__Instrução dada A__
Reproduza o trecho sobre o relato de Lucas entre "- Em Siló, algumas" e "pais para casa.", inclusive.
__Instrução dada B__
No trecho sobre o relato de Lucas, que pagamento não é mencionado no versículo 22?
__Instrução dada C__
Prossiga com o texto sobre as imprecisões no relato de Lucas a partir do ponto em que ele termina.

__Trecho da página__
^^^^
IMPRECISÕES NO RELATO DE LUCAS
No versículo 22 de Lucas, observam-se algumas imprecisões:
- diz-se: “quando chegou o tempo da PURIFICAÇÃO DELES…”, o que leva a crer que ambos os pais deveriam se submeter ao rito, enquanto na realidade apenas a mãe deveria fazê-lo;
- a oferta do par de pombos parece mais relacionada com a cerimônia do resgate do que com a da purificação;
- não se menciona o pagamento dos cinco siclos.
Estas imprecisões sugerem um conhecimento superficial do judaísmo e uma ignorância dos detalhes, dificilmente atribuíveis a um autor criado em um ambiente judaico na Palestina.
As explicações podem ser diversas. Nos tempos do AT, a aplicação prática das normas poderia ocorrer segundo modalidades da tradição viva desconhecidas por nós, onde, por exemplo, por conveniência prática, as duas cerimônias do resgate e da purificação poderiam ter sido combinadas na prática popular.
Segundo alguns autores, Lucas inspirou-se em seu relato na história de Samuel, obtendo os seguintes paralelos:
- Elcana e Ana vão ao santuário de Siló para destinar o menino ao serviço do Senhor, após terem obtido milagrosamente o seu nascimento. José e Maria sobem ao templo para apresentar o menino, concebido milagrosamente pela obra do Espírito Santo.
- Eli abençoava todos os anos os pais de Samuel quando subiam ao templo. Simeão abençoa o pai e a mãe de Jesus.
- Em Siló, algumas mulheres prestavam serviço na entrada da tenda do encontro. Em Jerusalém, Ana nunca se afastava do templo.
- Samuel crescia em estatura e bondade diante do Senhor e diante dos homens. Jesus crescia e se fortalecia cheio de sabedoria e a graça de Deus estava sobre ele.
- Uma diferença: enquanto Samuel permanece no templo, Jesus retorna com seus pais para casa.
O deles refere-se a todo o povo de Israel, cuja purificação – libertação é também celebrada por Ana e pelo sacerdote Zacarias. As válidas razões que nos levam a tal interpretação são:
- a semelhança e a correlação que existe entre o início da perícope (v. 22) e o fim (v. 38) onde a “purificação deles” parece referir-se a Jerusalém, que é o símbolo de todo o povo de Israel;
- outras vezes os evangelhos usam “deles” para indicar os judeus, como por exemplo: “nas Sinagogas deles“. (Mt 1,39; 4,23; 9,35; 10,27; 13,54)
- Malaquias, em um de seus textos proféticos, fala da purificação de forma similar referindo-se aos filhos de Levi (Ml 3,3).
^^^^
__Dados fornecidos__
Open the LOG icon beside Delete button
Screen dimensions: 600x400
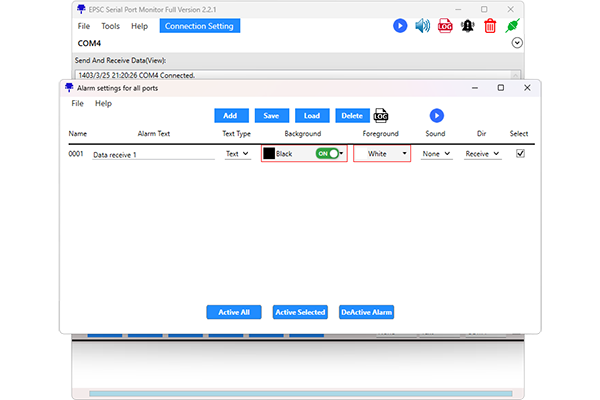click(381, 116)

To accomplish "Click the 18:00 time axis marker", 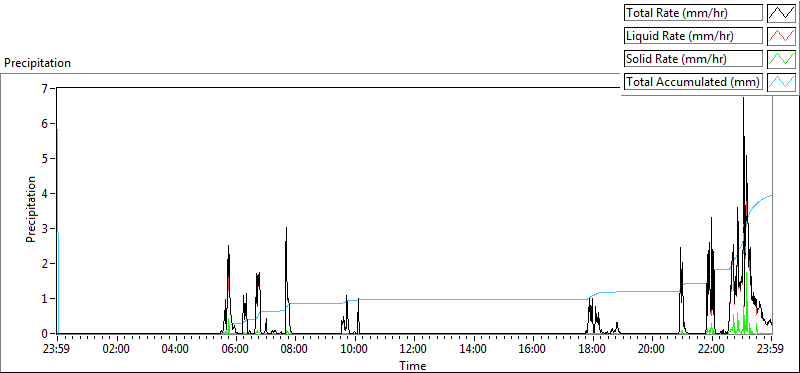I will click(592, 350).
^^^^
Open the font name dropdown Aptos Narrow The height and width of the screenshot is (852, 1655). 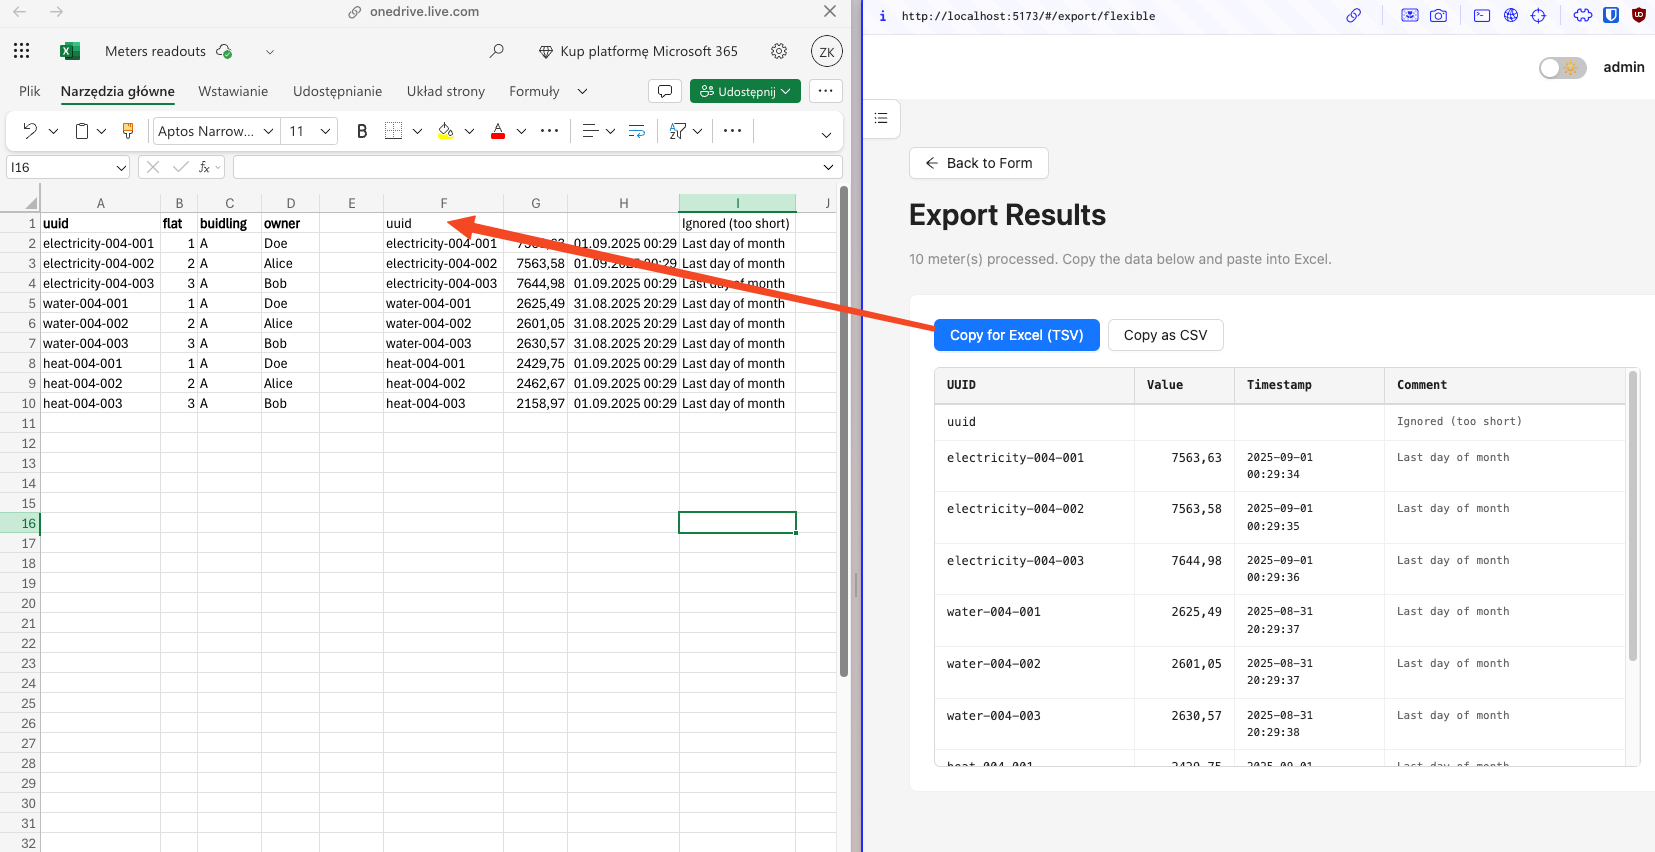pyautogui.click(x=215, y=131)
^^^^
__Resposta do exercício A__
- Em Siló, algumas mulheres prestavam serviço na entrada da tenda do encontro. Em Jerusalém, Ana nunca se afastava do templo.
- Samuel crescia em estatura e bondade diante do Senhor e diante dos homens. Jesus crescia e se fortalecia cheio de sabedoria e a graça de Deus estava sobre ele.
- Uma diferença: enquanto Samuel permanece no templo, Jesus retorna com seus pais para casa.

__Resposta do exercício B__
O pagamento dos cinco siclos.

__Resposta do exercício C__
Se, portanto, o interesse dominante do evangelista não é a purificação de Maria, mas a do Povo, as imprecisões perdem a importância que lhes poderia ser atribuída. O evangelista quer, com seu relato, destacar que com sua viagem a Jerusalém e a entrada no templo, símbolo e compêndio ideal de todo Israel, e com sua consagração ao Pai, Jesus realiza a purificação espiritual dos judeus pré anunciada pelos profetas.
A Festa de 2 de Fevereiro
A mudança do nome original da festa de “Purificação de Maria” para “Apresentação do Senhor” é determinada pelo trecho do evangelho de Lc 2,22-40, onde é lembrada primeiramente a Apresentação de Jesus no templo e apenas marginalmente a Purificação de Maria.
A PURIFICAÇÃO DA MULHER APÓS O PARTO
Toda mulher que tinha dado à luz precisava purificar-se porque, segundo a mentalidade da época, o sangue era a sede da vida e pertencia somente a Deus, fonte de toda vida. Qualquer perda de sangue, inclusive a do parto, tornava a mulher impura por não estar em perfeita comunhão com Deus. Para restabelecer essa comunhão com Deus, fonte da energia vital, praticava-se o rito da purificação. A mulher permanecia impura por 40 dias após o nascimento de um filho masculino e 80 após o de uma filha. Durante esse período, ela não podia tocar em nada sagrado ou entrar em locais de culto.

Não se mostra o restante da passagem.